**WORK TO BE COMPLETED**
Copy out the lines of the records word for word, starting with the line containing "Where should I click to: Open the 工具" and ending with the line containing "click(94, 65)", both included.

Source records:
────────────────

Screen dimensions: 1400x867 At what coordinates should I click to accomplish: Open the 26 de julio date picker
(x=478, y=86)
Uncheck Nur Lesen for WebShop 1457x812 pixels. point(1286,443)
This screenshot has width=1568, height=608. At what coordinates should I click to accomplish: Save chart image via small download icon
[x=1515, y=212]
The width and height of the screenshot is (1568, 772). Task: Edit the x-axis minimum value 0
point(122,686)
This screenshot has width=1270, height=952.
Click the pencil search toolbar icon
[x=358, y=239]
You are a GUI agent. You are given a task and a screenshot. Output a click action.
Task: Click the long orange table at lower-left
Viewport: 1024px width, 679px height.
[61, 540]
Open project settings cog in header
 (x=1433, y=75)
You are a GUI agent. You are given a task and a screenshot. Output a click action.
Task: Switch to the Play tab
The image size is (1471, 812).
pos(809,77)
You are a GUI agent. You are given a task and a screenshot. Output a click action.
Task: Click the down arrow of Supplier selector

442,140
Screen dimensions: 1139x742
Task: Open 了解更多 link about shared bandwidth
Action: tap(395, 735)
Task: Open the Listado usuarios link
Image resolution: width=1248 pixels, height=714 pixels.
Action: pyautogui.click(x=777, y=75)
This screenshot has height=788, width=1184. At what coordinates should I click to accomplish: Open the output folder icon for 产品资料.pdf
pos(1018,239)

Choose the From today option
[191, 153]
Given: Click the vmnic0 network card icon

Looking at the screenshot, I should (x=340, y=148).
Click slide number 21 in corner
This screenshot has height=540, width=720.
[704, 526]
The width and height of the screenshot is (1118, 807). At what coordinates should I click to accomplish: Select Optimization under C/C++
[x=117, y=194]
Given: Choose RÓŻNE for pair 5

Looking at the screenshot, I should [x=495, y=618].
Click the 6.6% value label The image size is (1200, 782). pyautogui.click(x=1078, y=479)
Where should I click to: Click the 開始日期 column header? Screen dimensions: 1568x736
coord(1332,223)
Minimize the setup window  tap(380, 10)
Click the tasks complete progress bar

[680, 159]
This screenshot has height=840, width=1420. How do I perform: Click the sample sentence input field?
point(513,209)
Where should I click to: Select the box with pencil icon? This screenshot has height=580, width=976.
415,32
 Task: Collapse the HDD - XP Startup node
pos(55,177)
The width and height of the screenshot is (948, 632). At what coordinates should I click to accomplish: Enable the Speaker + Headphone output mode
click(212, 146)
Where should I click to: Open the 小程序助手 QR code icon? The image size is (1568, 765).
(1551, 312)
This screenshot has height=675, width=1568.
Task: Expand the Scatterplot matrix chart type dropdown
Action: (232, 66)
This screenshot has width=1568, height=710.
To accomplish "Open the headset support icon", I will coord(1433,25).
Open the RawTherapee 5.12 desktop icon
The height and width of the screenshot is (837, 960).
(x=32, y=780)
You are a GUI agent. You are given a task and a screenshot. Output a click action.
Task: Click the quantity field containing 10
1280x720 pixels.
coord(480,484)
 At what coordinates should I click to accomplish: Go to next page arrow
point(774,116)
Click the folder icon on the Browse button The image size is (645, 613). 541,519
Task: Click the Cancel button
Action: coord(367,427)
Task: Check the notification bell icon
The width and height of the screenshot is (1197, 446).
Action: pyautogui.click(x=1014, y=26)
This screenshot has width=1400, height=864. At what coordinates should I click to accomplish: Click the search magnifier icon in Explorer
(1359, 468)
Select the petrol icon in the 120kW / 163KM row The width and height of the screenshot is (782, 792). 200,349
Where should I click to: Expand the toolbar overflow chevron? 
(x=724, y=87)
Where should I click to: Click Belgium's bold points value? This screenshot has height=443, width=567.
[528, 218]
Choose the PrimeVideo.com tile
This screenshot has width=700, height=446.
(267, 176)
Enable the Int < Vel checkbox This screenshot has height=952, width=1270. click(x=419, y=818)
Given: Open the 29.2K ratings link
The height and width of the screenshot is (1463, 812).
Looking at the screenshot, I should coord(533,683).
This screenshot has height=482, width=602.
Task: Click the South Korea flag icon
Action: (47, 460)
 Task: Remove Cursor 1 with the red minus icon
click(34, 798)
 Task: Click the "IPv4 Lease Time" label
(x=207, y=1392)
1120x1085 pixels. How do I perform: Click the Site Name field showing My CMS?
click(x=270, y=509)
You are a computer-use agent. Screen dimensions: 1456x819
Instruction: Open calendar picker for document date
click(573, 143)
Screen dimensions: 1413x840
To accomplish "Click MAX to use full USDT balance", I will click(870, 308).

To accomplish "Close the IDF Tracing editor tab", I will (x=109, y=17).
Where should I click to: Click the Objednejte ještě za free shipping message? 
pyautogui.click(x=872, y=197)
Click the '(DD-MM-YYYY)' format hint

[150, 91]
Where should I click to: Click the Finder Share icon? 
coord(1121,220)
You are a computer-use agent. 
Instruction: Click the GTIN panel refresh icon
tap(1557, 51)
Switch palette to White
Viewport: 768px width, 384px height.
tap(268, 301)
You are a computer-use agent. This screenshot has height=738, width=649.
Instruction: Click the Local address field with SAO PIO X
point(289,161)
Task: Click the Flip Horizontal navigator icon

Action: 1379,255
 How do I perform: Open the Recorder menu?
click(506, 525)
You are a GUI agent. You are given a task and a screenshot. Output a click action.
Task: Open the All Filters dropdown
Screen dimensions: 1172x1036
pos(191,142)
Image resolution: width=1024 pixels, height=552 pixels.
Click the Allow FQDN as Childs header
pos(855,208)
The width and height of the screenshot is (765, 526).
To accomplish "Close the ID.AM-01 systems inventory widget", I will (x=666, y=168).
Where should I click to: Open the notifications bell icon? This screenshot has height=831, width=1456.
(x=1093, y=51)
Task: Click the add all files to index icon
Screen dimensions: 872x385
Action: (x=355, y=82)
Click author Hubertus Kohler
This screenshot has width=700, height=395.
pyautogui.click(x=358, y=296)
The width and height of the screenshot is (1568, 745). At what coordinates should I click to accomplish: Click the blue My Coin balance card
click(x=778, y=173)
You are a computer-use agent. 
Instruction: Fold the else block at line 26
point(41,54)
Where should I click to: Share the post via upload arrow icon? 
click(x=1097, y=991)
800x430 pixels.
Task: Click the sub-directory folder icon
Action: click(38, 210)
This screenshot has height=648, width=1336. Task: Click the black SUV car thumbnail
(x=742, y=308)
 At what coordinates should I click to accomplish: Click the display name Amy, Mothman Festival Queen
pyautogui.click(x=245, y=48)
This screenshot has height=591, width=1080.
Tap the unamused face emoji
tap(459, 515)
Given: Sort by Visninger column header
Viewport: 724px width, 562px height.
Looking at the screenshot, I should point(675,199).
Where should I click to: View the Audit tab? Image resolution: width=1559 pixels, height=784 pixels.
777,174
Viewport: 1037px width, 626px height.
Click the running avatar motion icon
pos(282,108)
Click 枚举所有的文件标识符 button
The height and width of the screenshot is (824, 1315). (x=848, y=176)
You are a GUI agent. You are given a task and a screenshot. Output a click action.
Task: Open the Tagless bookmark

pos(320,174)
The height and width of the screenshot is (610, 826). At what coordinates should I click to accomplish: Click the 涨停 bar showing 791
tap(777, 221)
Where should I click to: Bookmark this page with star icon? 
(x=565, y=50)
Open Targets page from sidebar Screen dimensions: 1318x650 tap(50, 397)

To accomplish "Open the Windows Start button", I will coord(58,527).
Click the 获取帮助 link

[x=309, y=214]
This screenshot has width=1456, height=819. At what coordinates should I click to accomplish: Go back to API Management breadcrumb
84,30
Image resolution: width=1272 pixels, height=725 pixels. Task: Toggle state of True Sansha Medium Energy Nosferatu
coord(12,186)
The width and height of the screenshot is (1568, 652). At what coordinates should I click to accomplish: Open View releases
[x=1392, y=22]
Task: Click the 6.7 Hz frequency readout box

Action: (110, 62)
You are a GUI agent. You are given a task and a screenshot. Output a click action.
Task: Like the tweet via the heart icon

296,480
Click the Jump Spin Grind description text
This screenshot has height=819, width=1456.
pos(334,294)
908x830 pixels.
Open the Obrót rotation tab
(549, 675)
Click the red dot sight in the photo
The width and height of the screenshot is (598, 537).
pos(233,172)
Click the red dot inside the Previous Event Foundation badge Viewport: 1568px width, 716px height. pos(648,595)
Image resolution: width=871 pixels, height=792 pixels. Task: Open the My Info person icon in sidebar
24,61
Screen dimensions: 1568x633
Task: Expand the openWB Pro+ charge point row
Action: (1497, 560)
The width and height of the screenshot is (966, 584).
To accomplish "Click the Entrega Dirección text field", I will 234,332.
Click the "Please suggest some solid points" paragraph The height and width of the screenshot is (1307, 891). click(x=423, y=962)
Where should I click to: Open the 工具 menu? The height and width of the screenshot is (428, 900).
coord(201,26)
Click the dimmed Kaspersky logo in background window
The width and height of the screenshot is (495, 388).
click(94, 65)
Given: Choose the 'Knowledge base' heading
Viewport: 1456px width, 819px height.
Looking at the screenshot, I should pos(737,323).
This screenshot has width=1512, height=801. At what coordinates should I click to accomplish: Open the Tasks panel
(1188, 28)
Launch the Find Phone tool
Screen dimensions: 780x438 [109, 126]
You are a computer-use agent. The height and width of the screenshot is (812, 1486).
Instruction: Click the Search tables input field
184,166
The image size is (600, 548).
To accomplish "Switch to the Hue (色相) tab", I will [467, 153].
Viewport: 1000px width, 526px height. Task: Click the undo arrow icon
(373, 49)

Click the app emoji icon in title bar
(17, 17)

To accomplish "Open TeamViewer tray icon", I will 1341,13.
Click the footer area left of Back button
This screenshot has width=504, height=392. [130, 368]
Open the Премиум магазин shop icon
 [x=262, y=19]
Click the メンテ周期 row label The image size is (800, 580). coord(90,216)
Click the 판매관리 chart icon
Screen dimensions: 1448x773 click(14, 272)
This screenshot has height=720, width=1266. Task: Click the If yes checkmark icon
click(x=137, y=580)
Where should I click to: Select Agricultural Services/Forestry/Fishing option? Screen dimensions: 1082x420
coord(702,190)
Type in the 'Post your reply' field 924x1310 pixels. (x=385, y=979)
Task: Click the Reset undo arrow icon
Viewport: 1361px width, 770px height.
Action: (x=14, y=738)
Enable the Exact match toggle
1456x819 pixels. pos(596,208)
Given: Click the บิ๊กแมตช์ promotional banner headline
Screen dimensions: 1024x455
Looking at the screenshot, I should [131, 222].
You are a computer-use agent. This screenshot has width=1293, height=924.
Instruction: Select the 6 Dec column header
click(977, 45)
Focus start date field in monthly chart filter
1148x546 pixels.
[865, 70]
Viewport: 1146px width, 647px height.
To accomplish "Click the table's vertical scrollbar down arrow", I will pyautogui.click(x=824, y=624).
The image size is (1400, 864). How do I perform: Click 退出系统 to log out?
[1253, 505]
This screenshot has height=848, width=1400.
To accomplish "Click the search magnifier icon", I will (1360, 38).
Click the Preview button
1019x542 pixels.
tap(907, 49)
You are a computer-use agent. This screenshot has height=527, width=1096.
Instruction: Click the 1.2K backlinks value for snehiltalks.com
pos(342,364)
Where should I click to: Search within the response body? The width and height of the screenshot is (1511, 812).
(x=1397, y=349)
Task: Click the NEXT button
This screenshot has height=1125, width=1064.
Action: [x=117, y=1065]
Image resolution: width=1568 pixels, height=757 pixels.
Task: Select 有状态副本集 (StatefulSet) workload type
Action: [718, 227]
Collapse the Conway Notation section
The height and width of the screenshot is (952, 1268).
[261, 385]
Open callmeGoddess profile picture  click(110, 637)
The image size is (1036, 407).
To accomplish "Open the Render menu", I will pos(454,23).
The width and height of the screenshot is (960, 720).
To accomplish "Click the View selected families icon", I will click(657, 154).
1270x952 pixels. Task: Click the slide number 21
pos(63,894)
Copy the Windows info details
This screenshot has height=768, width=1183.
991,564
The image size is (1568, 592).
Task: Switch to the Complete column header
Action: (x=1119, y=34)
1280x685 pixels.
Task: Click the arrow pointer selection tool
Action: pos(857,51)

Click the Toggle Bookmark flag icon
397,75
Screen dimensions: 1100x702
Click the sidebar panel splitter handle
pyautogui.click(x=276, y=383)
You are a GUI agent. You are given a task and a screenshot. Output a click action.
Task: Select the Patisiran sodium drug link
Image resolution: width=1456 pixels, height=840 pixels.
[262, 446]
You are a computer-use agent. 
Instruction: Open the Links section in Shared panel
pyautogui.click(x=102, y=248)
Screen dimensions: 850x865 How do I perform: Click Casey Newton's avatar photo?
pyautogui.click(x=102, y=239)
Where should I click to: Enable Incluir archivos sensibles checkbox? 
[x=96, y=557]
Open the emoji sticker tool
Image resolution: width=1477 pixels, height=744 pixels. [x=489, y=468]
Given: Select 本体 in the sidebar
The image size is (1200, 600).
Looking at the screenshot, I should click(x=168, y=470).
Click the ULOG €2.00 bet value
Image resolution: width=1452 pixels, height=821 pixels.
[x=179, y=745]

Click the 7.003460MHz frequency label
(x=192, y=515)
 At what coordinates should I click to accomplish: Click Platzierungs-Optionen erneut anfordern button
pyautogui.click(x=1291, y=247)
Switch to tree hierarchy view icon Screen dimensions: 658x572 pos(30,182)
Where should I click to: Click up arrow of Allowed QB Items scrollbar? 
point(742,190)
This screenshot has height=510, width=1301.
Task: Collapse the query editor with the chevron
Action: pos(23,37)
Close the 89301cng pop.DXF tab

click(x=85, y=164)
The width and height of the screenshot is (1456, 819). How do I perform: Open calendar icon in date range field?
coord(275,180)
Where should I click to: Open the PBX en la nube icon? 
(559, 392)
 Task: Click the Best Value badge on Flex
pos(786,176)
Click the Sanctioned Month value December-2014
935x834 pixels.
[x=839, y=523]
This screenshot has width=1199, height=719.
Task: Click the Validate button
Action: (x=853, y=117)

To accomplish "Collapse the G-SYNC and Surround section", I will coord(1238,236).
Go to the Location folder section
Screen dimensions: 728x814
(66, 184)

────────────────

**ANSWER TO THIS TASK**
Where should I click to: Open the 工具 menu? The height and width of the screenshot is (428, 900).
coord(201,26)
Click the dimmed Kaspersky logo in background window
The width and height of the screenshot is (495, 388).
click(94, 65)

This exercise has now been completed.